Reading and writing can be two areas where many students encounter difficulties.  Being a good reader and writer is just plain hard work!  How teachers respond to these students as they begin to find literacy difficult is critical for success.  I suggest literacy teachers incorporate the following 4 tools so that their students see their possibilities vs. are defeated by their struggles:

Utilize diagnostic teaching – be informed about where students are successful and where they need more support and teach strategically to the strengths as well as the areas that are weak.  The Guided Reading Model as offered by Fountas and Pinnell (1996) is a great example of growth mindset infused diagnostic teaching.

Strategies + encouragement – growth minded literacy teaching will use effective varied strategies with specific feedback that builds efficacy in literacy learners and encourages them to make the effort.  Practices like round robin reading hurt students who struggle and reinforce a fixed mindset.  Design your teaching like literacy coaching sessions with individuals or small groups and focus on clear strategies that are understood and manageable to students who want to improve their literacy skills (which is all students – who wants to remain a struggling reading or writer?).

Process + patience – it is critical that teachers remember growing in literacy is a process. It is not magic, nor does it just happen overnight.  Learning to read and write is just that…learning and requires that there is a teacher.  Reading is not natural to the brain in the same way that children learn to talk.  This learning takes time, trial and error, practice and support – the stuff of all good teaching and learning.  Patience with all students is a must for growth mindsets to flourish.

Discussions– good talk is a meaningful use of time in literacy classrooms (Cockerille, 2015).  Teachers who ask questions that develop a growth mindset use more divergent and higher level questions such as, “which character do you identify with most?”, “what would be the next chapter if you wrote this book?”, “what is another way this character could have solved the problem?”.  These teachers give their students the gift of modeling and experience with deeper thinking about what they are reading and writing, and this can lead to growth mindsets and motivation to do the hard work of becoming literate.  Teachers who ask redundant questions, such as “That was a good story, wasn’t it?”  or more convergent type questions, such as “Who was the main character in this book?” may be limiting their students to more fixed mindsets where there is only and always one right answer or being smart is giving the answer the teacher wants.  For more on asking better questions see McComas & Abraham, 2012.

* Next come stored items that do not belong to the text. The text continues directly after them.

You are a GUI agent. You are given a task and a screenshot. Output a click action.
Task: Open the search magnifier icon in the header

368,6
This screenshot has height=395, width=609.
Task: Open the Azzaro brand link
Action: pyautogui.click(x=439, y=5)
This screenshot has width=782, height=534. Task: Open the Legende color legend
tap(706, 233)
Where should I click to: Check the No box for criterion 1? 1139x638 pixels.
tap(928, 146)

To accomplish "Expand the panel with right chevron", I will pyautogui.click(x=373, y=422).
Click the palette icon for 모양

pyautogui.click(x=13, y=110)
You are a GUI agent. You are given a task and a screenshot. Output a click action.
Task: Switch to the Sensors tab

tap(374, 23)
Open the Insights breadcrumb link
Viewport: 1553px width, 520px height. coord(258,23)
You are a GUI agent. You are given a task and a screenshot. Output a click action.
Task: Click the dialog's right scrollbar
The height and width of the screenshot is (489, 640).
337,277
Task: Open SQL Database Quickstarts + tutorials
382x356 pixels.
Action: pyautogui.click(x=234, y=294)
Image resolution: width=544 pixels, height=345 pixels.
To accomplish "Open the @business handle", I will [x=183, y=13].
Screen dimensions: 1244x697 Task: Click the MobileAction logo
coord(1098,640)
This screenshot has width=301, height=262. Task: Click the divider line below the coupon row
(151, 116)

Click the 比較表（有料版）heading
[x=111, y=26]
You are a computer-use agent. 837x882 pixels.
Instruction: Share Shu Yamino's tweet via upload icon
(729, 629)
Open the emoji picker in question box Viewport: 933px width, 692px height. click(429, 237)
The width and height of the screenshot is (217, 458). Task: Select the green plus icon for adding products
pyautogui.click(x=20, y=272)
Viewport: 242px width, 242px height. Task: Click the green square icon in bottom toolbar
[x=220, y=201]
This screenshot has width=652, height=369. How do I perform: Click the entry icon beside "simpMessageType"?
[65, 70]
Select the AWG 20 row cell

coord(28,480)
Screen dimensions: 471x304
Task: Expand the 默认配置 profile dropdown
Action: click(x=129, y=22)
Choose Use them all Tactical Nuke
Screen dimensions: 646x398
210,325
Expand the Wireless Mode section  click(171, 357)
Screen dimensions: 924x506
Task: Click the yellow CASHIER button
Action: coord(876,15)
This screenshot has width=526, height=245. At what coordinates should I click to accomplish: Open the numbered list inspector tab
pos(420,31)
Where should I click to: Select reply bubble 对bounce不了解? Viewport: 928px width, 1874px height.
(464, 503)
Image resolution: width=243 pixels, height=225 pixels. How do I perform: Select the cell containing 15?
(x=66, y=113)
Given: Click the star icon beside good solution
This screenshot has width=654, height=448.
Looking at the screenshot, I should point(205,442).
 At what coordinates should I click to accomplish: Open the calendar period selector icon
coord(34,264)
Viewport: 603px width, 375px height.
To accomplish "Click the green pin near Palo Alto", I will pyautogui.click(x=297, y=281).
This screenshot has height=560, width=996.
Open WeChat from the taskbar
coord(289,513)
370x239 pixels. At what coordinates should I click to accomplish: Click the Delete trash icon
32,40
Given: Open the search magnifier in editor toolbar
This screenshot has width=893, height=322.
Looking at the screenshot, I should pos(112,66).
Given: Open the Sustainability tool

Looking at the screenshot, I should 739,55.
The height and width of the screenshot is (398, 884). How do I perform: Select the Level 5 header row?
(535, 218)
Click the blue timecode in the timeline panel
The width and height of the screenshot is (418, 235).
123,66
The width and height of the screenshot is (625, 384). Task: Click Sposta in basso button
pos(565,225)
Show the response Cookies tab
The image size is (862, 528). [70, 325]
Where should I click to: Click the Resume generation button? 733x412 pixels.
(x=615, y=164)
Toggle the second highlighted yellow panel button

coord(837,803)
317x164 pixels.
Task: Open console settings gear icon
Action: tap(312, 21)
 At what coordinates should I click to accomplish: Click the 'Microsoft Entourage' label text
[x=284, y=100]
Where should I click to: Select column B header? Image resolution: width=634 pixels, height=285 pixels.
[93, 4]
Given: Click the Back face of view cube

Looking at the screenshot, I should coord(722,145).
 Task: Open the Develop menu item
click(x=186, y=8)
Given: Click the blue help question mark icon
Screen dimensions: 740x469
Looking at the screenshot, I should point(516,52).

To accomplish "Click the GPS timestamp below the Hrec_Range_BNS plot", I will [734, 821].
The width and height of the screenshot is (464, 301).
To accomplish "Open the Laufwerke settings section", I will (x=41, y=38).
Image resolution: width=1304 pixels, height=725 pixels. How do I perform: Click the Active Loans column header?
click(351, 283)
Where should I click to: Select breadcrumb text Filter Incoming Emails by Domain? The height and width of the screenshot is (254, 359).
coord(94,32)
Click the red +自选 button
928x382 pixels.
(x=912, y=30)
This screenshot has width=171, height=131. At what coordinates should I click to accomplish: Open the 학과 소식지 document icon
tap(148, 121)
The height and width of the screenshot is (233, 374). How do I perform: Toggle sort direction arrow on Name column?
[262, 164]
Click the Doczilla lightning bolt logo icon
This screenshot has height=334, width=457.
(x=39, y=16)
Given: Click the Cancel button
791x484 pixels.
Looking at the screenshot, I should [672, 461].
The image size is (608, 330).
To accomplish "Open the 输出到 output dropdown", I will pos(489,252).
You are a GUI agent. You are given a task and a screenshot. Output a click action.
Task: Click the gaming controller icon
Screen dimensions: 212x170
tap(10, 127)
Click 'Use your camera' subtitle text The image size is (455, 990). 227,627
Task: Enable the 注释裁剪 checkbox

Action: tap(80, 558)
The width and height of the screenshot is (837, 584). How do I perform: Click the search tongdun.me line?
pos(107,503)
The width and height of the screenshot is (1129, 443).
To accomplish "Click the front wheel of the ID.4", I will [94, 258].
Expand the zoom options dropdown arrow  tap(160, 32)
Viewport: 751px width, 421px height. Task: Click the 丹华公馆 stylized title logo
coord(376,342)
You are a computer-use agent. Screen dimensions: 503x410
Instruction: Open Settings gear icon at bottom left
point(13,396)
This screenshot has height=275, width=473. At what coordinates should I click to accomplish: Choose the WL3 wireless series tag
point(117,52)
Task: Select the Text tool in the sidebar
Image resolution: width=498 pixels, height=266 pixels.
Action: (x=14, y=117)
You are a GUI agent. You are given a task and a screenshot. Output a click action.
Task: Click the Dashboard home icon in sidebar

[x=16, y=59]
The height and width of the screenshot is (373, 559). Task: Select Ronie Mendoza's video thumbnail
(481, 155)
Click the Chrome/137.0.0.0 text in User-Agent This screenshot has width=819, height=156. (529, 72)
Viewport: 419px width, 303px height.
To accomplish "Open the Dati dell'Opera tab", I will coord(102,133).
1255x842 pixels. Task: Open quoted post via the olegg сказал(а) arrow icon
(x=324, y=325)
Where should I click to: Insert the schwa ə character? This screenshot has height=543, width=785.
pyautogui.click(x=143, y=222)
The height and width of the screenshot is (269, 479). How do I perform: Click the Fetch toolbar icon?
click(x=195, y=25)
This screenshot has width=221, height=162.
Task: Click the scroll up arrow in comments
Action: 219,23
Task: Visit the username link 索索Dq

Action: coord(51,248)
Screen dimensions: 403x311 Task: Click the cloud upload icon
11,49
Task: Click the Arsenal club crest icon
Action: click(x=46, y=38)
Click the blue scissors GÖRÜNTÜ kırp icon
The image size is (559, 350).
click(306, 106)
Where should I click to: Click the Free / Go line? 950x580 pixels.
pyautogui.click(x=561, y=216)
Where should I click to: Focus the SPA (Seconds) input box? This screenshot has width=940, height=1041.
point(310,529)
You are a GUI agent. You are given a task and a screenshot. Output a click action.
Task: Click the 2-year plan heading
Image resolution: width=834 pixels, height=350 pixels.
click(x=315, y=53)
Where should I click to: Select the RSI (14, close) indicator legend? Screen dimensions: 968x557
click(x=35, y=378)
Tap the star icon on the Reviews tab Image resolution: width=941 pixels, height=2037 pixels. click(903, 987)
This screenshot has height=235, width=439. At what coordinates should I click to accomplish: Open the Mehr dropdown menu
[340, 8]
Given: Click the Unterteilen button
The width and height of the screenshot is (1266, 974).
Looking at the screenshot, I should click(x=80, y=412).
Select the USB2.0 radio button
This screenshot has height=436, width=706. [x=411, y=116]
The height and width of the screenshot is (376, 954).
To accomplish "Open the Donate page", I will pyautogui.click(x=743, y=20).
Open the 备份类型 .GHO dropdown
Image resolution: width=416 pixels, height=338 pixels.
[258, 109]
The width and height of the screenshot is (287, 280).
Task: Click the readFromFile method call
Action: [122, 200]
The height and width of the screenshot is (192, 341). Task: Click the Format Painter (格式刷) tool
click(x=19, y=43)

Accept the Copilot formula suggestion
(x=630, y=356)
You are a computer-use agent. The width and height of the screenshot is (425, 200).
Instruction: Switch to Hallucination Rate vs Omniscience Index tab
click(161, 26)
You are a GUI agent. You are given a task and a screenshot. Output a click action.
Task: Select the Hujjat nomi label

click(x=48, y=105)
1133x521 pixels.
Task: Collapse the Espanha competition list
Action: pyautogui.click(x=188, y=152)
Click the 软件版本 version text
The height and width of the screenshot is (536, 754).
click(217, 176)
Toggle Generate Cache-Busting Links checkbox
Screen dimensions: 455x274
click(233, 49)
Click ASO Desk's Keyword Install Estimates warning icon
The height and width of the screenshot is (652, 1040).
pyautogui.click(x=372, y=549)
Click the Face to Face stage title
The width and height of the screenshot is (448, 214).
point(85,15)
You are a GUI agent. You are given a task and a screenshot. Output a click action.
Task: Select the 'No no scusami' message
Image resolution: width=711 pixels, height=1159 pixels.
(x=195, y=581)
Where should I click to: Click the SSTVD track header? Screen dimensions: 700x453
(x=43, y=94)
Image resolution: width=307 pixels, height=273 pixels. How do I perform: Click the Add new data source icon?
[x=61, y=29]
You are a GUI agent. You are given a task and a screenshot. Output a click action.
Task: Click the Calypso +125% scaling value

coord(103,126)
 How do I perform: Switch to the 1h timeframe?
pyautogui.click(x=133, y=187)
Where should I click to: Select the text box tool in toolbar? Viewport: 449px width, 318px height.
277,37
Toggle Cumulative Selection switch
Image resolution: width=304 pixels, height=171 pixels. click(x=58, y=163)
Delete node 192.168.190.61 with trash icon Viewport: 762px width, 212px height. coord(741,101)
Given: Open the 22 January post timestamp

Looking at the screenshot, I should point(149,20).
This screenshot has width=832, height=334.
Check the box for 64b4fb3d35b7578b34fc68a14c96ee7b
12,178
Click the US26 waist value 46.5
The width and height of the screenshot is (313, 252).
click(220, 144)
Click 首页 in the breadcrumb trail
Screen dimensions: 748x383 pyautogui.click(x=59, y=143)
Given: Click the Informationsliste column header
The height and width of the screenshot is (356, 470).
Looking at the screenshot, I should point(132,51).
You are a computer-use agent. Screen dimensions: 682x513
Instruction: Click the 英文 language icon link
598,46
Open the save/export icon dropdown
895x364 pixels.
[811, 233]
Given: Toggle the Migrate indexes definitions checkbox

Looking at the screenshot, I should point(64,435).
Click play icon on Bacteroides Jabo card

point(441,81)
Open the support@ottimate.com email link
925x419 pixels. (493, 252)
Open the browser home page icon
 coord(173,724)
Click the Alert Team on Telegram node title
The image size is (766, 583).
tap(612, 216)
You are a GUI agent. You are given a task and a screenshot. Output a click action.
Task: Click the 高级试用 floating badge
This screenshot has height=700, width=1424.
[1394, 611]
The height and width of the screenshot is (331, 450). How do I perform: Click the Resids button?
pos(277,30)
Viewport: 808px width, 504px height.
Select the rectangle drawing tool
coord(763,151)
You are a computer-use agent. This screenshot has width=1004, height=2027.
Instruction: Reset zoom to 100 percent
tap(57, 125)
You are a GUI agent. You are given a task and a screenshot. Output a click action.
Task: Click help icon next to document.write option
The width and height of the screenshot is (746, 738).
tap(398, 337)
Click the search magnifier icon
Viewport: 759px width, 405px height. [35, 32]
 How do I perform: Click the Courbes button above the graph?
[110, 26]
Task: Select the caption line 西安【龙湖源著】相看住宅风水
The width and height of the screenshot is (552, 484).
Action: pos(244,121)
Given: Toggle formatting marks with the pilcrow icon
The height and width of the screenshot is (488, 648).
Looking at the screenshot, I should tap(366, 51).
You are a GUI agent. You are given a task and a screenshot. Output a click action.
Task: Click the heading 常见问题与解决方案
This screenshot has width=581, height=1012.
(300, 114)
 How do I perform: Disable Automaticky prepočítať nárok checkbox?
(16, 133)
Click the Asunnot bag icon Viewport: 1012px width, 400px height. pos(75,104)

By utilizing these 4 tools literacy teachers can help students move from “this is too hard, I can’t do it” to “this is hard but I can do it!”

Cockerille, A.G. Building a curriculum of great classroom talk.  International Literacy Associatoin. http://www.literacyworldwide.org/blog/literacy-daily/2015/12/03/building-a-curriculum-of-great-classroom-talk.  Accessed January 5, 2017.
Dweck, C. Mindsetonline.  http://mindsetonline.com/whatisit/about/. Accessed January 5, 2017.
Fountas, I. C., & Pinnell, G. S. (1996). Guided reading: Good first teaching for all children. Portsmouth, NH: Heinemann.